◆ **TRY IT**
Only the lines below, from the one with "Task: Open the All Priorities filter dropdown" through the one with "Task: Click the Streak progress bar", are to be written out, exactly.

(Records from a data collection)
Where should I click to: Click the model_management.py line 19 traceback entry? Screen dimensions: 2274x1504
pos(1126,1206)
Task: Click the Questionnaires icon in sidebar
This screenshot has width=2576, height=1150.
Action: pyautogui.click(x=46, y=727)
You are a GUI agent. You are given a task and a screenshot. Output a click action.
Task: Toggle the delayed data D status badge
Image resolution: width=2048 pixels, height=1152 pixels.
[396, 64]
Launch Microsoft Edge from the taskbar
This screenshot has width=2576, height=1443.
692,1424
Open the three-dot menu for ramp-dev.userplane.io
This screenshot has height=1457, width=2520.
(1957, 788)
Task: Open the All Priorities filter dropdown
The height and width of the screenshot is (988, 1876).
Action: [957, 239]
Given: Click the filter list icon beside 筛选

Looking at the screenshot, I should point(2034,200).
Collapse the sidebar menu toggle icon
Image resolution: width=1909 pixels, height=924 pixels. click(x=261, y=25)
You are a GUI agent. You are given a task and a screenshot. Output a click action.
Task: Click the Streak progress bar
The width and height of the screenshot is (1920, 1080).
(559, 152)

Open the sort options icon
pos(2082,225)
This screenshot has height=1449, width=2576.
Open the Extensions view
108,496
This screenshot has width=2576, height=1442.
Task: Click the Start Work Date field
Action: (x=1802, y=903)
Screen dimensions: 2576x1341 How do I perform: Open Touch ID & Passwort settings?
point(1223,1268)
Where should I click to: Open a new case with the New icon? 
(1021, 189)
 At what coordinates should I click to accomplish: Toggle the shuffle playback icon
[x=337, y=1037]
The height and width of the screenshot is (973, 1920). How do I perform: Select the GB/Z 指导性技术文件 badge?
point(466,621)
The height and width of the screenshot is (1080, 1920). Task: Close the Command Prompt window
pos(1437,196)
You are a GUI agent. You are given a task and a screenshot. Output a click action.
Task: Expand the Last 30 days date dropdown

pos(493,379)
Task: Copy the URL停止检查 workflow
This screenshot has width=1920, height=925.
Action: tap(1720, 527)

◆ **EXERCISE RESPONSE**
Task: Open the All Priorities filter dropdown
The height and width of the screenshot is (988, 1876).
Action: [957, 239]
Given: Click the filter list icon beside 筛选

Looking at the screenshot, I should point(2034,200).
Collapse the sidebar menu toggle icon
Image resolution: width=1909 pixels, height=924 pixels. click(x=261, y=25)
You are a GUI agent. You are given a task and a screenshot. Output a click action.
Task: Click the Streak progress bar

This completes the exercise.